Our flight tickets can only be reissued at the airport. Apparently, its no problem, we need only turn up an hour early. Yuri drives us in the Landcruiser and tells us he will wait until we are safely on our way back to Britain. The woman at the airline desk accepts my credit card as proof of identity and, while new tickets are being printed, she hands me an envelope.
This arrived yesterday, Mr Thin.
My name is hand written in hurried capitals: James Josef Thin. I think, how odd, to write my full name like that. Even if Joseph is spelled wrong.
I tear open the envelope and inside are rough photocopies of four mugshots, laid out on a sheet together. I recognise Kevin Spacey and Dennis Hopper, photographs taken from their roles in The Usual Suspects and 24 , and later learn that the third man is Zachary Scott, the actor who played Dimitrios in A Coffin for Dimitrios . The last photograph is mine and underneath, in neat block capitals, is the name Ðuro Drušković aka Josef Thin.

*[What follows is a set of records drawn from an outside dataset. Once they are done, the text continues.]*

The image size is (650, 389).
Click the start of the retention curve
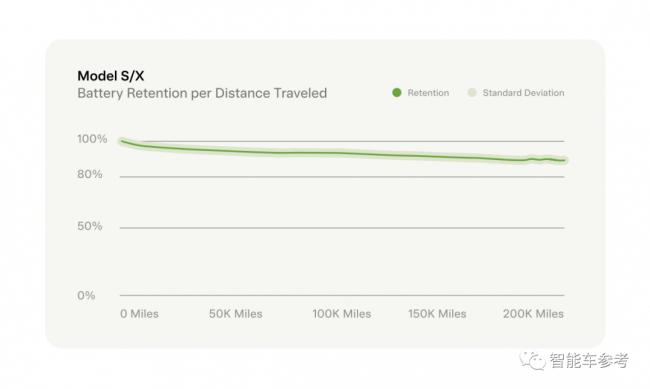click(122, 141)
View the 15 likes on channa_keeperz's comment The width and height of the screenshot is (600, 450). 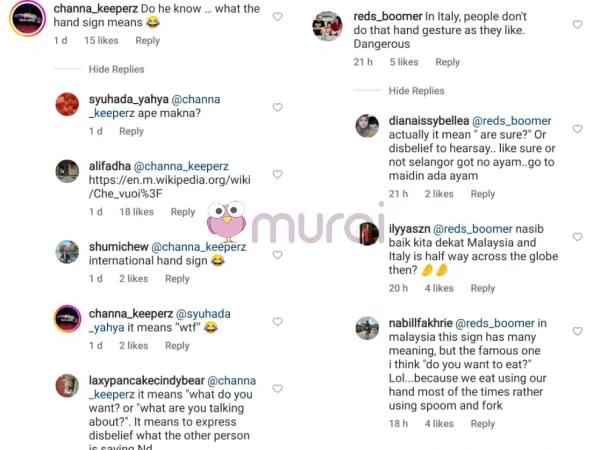pyautogui.click(x=103, y=41)
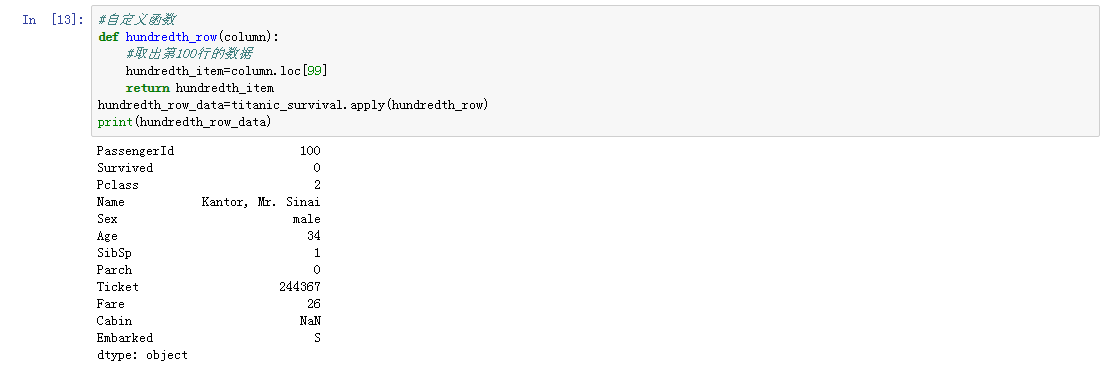Click the PassengerId output label
The height and width of the screenshot is (367, 1117).
135,151
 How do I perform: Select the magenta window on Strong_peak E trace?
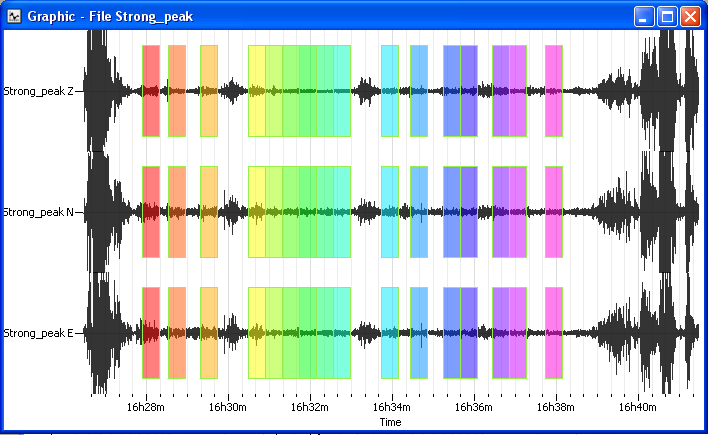554,333
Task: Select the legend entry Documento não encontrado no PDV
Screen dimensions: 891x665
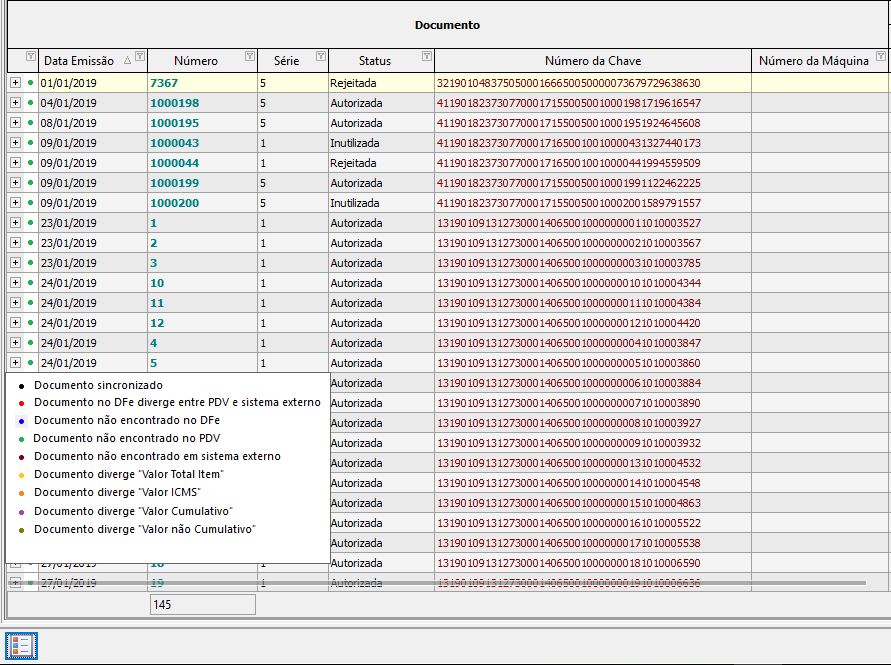Action: pos(127,438)
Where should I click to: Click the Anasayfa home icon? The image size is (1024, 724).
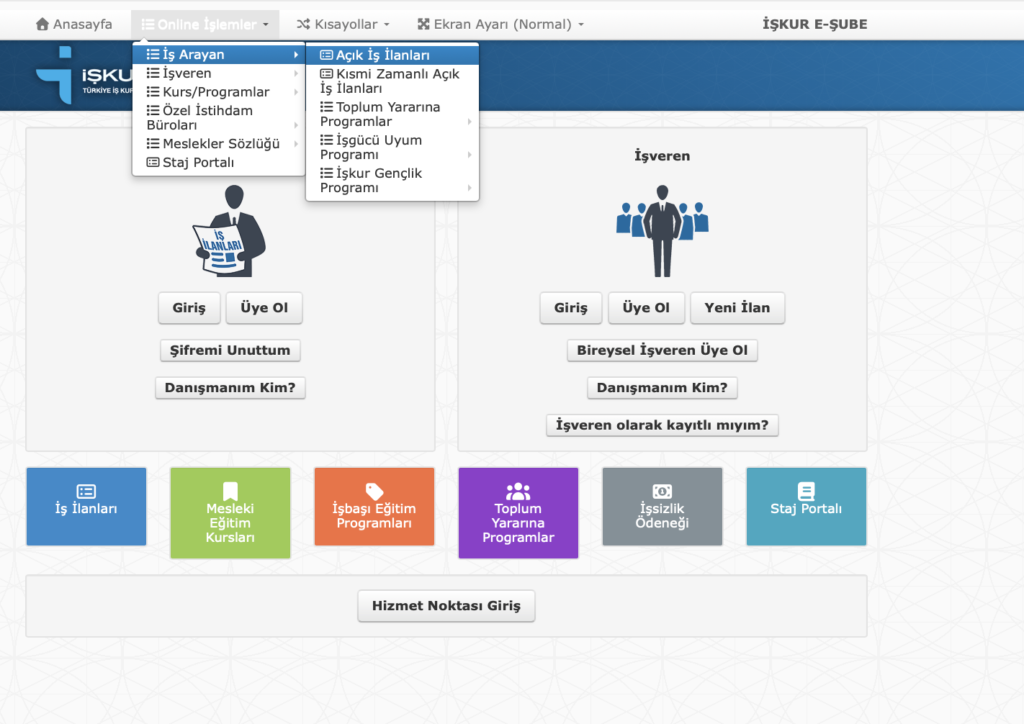42,24
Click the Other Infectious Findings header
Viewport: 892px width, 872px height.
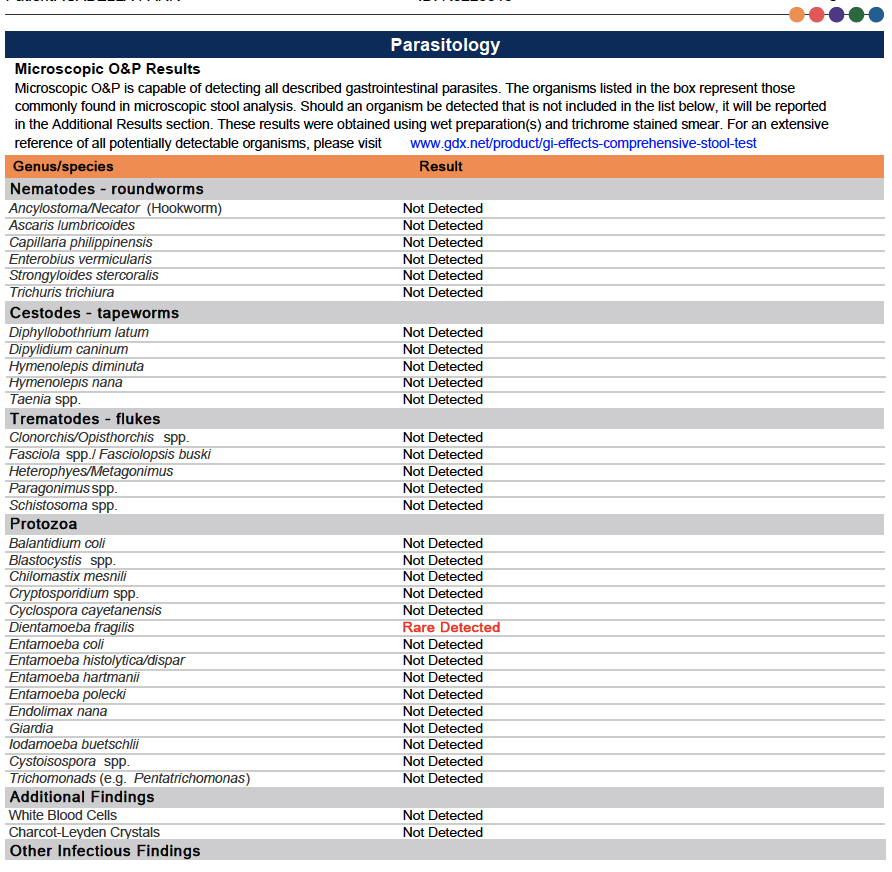(105, 851)
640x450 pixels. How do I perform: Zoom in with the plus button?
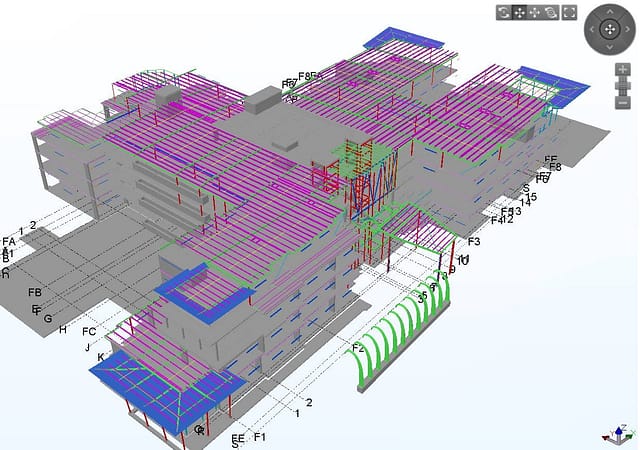[622, 71]
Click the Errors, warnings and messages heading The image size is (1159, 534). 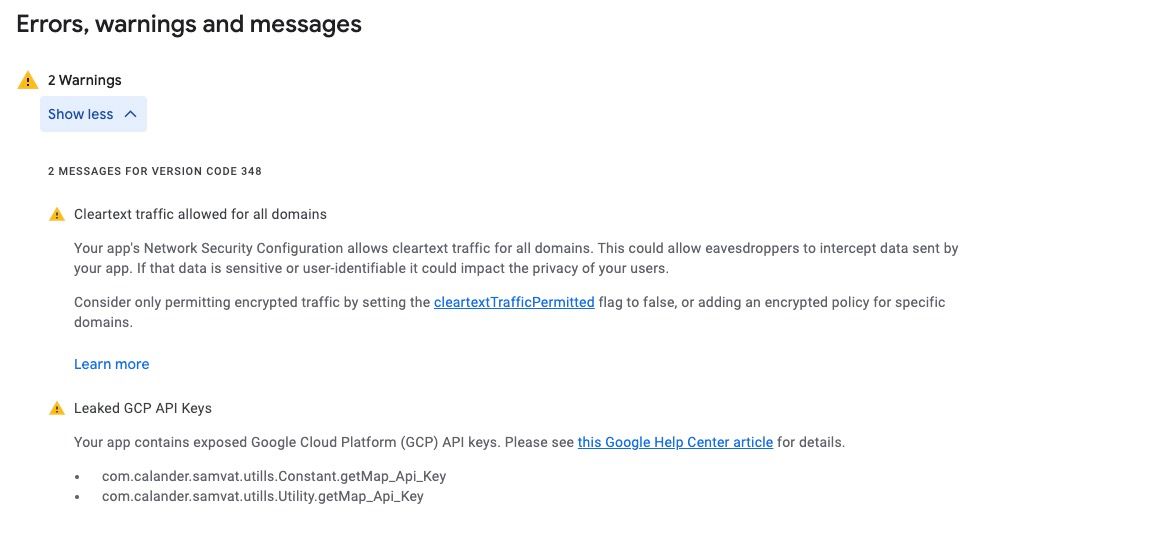pos(189,24)
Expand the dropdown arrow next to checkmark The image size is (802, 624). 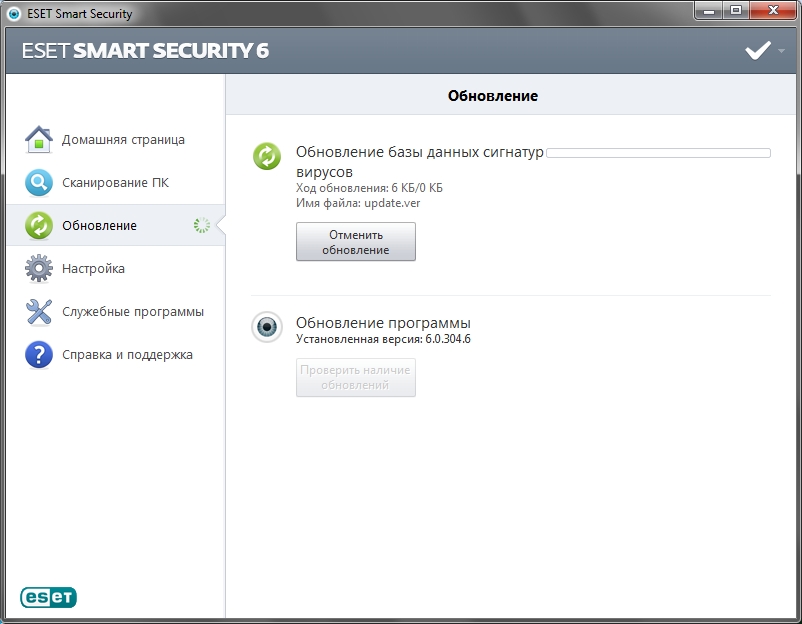781,51
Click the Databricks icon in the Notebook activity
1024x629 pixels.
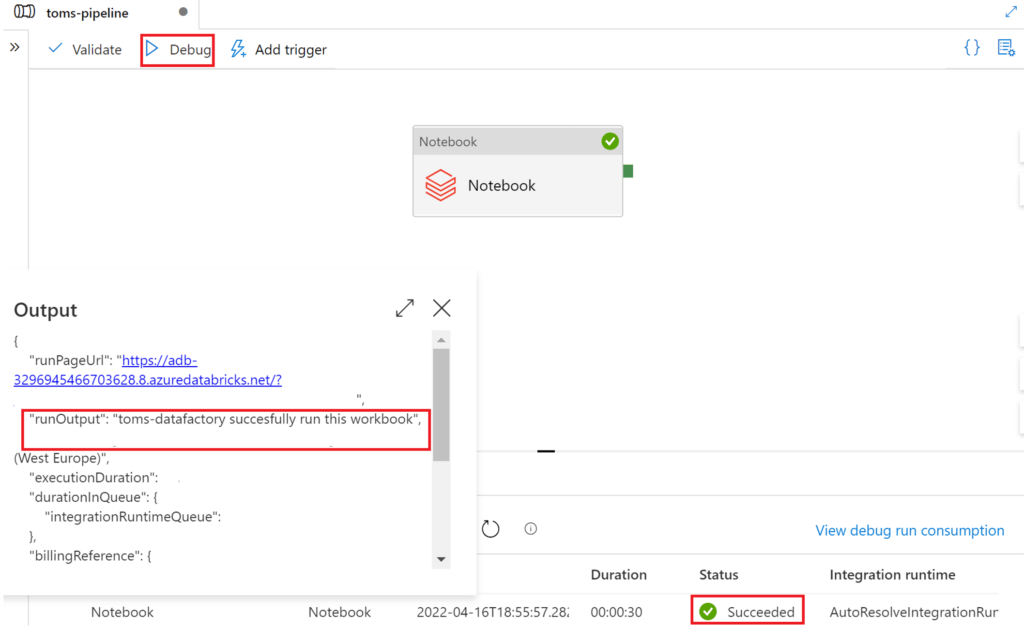point(441,186)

He has used the photograph from my passport, which I guess is now his passport.
Across the top of the sheet of paper, the words The Zagrebian Knights are formed ransom-note-style in letters cut out of a newspaper.
I wonder whether to keep the information to myself but I am the type who would crack under pressure. So as we drink our last Croatian coffees and wait for the boarding information, I show Yuri and our boys the photocopy. Misha wants to go straight back to the police, but I am inclined to forget it. Yuri and Evan both side with me. As I tear The Knights of Zagreb into small pieces, Yuri says, Its maybe a joke. Its maybe a can of worms. Leave it half open, like that.